While you probably won’t be good at all of them, you can try all of them and then decide which variation better suits your workout style. Here are six burpee variations to add to your workout routine.
Truck Jump Burpee
Start the truck jump squatting with your hands inside your feet on the ground before kicking into a pushup position with the feet wide open and hitting the deck.
Leap your feet forward while focusing on an upward explosion to exit the hole. Bend your knees and raise them closer to your chest before extending your legs for a safe landing.
Hand Release Burpee
This variation involves engaging the rhomboids and lats and squeezing the shoulder blades when lifting hands off the ground. Be cautious to avoid battering your shoulders.
Begin with the standard burpee’s first steps but pause when your chest hits the deck. Raise both hands off the floor and press back down to the surface for a successful jump.
The single-leg burpee involves exercising on one leg to build unilateral strength and balance. Your squats should be higher than the typical standard rep.
Move slowly and consciously to focus on control and remain steady on the solo foot. Your knee should not cave inwards during the entire exercise.

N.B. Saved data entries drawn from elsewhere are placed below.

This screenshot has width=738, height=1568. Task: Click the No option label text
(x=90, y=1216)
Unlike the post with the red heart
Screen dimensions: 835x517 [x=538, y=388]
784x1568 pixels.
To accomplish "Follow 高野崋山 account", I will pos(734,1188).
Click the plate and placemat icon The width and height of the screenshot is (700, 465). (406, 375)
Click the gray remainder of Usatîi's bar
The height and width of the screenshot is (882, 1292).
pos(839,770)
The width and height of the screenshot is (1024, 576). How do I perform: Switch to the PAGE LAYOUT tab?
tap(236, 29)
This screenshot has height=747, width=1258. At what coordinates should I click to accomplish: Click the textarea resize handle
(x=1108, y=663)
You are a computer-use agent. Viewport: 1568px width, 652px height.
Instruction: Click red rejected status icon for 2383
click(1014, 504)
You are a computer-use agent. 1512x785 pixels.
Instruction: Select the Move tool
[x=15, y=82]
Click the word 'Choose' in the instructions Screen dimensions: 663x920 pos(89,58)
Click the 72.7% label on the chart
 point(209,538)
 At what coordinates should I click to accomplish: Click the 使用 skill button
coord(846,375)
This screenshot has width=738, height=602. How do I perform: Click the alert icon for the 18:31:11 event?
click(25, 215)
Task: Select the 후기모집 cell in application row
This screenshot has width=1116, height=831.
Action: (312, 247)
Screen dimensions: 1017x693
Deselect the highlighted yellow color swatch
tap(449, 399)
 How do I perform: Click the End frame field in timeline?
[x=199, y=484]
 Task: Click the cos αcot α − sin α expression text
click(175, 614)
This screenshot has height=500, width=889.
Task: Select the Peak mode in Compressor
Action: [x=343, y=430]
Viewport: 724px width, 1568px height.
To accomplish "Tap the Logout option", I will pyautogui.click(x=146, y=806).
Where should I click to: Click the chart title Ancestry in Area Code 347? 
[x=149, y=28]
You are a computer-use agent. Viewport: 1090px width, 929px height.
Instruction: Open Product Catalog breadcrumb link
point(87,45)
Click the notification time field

String several reps in a set and go through movements of your standard burpee. Jump to turn 180 degrees, land safely, and jump back to the initial position facing the front.
Burpee to Jump Lunge
Begin with the first steps of the standard burpee but hop and cycle one leg forth and the other back when back on your feet. Allow your knee to tap the ground but don’t slam.
Jump immediately and switch your legs in the opposite direction, and repeat. It swaps the standard burpee’s pure explosiveness for a controlled jump lunge.
Lateral Jump Burpee
Begin with a standard rep until you reach the jump but spring laterally to the side instead of leaping upwards. Squat into the next rep, leap back to your starting spot, and avoid using each jump traveling around the gym.